The ongoing scourge of link spammers

Does it make any sense to you that these search terms have been searched for heavily?

  • the surveyor observed the use
  • the rivals shattered the farm
  • the link entitled the names
  • the trolls ambushed the dwarfs
  • the dwarfs ambushed the trolls

Hal Daume doesn't think so. He's analyzing a Google database of words known as their 5gram corpus. This is the list of most searched for sets of search terms that have only 5 keywords in them. None of them seem like they should be common search terms. They don't return very many web documents -- for some of them, none at all.

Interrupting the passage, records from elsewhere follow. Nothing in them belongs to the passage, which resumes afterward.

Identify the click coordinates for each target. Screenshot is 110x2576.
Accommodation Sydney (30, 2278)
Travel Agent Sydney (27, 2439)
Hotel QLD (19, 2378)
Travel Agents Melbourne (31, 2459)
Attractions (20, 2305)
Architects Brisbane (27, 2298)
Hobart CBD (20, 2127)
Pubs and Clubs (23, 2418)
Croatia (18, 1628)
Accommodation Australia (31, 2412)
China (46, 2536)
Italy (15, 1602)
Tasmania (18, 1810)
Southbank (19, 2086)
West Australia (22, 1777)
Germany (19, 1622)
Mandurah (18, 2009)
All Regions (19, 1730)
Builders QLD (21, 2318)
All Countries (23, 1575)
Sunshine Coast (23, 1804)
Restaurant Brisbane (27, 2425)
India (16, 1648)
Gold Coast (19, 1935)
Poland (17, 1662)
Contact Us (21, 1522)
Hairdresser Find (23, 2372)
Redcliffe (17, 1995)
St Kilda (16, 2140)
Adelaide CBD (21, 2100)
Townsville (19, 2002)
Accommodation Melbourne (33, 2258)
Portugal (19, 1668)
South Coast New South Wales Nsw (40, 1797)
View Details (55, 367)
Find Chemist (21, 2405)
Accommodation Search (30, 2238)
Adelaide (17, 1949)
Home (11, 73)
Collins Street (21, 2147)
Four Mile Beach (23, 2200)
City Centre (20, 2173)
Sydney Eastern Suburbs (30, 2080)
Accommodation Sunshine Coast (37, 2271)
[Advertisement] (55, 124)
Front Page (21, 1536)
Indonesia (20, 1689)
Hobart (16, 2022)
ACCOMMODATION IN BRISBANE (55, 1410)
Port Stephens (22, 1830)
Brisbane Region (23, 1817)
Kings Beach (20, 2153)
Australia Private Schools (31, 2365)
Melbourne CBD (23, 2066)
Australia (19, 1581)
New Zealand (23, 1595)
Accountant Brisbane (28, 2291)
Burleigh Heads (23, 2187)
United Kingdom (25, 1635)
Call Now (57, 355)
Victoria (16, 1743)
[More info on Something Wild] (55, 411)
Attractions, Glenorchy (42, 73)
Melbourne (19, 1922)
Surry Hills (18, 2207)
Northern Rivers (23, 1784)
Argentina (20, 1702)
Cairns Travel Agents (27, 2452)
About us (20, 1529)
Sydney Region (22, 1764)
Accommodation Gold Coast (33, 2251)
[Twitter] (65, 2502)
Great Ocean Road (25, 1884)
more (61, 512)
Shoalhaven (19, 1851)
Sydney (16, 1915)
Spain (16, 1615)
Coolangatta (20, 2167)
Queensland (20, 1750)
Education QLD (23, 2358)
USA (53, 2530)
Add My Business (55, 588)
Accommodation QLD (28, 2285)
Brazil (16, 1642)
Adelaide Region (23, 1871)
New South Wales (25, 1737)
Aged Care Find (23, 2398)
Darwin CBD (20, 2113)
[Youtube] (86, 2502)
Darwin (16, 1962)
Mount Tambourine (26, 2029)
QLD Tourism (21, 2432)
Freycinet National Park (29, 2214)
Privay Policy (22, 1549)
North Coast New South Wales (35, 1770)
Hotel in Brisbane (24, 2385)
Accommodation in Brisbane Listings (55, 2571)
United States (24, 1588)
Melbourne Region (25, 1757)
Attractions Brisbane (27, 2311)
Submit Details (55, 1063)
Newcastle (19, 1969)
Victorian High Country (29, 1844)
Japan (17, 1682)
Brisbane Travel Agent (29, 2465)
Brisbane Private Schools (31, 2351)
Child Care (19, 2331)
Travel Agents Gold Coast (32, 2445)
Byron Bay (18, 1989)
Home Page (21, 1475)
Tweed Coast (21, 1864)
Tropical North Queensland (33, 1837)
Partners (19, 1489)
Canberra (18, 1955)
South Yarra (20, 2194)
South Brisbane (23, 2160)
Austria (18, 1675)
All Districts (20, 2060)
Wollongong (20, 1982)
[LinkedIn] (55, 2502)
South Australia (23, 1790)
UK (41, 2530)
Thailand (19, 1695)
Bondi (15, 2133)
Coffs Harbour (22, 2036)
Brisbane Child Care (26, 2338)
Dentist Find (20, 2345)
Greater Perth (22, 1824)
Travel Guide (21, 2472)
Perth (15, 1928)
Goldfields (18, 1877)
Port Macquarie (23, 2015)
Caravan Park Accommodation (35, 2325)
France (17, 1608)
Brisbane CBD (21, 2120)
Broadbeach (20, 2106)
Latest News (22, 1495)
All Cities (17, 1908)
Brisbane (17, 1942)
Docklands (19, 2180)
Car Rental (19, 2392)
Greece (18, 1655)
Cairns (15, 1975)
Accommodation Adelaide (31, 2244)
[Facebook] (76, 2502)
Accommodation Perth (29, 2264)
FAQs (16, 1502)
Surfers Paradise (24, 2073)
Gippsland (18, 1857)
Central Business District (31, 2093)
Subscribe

Hal can't figure out what's going on, but he asks his readers to leave comments if they have an inkling. Bob Moore writes:
I think there is link spamming going on here. When I searched for "the surveyor observed the use", Google returned the following as the fourth ranked search result:

e-Commerce Writers and Academician | XING1 101500 the surveyor observed the use 2 30619 the rivals shattered the farm 3 27999 the link entitled the names 4 22928 the trolls ambushed the dwarfs ...

Notice that the first four of Hal's weird 5-grams show up just in this small snippet. When I checked the cached copy of the page that was pointed to, Google told me that the search term occurred only in the referring pages. Probably someone has created a link farm using these 5-grams to boost the rank of the pages they point to when these terms are used as search queries

Whoa, what? Someone just uncovered a cool trick of link spammers. By making elaborate spam pages (the kind we ban and kill with relish at Posterous) that contain this obscure set of terms, they can just get ranked signficantly higher. Makes you realize there many dimensions to fighting blackhat SEO link spammers... not just URL, and not just referrer. Anything is a weapon, even a particularly obscure turn of phrase.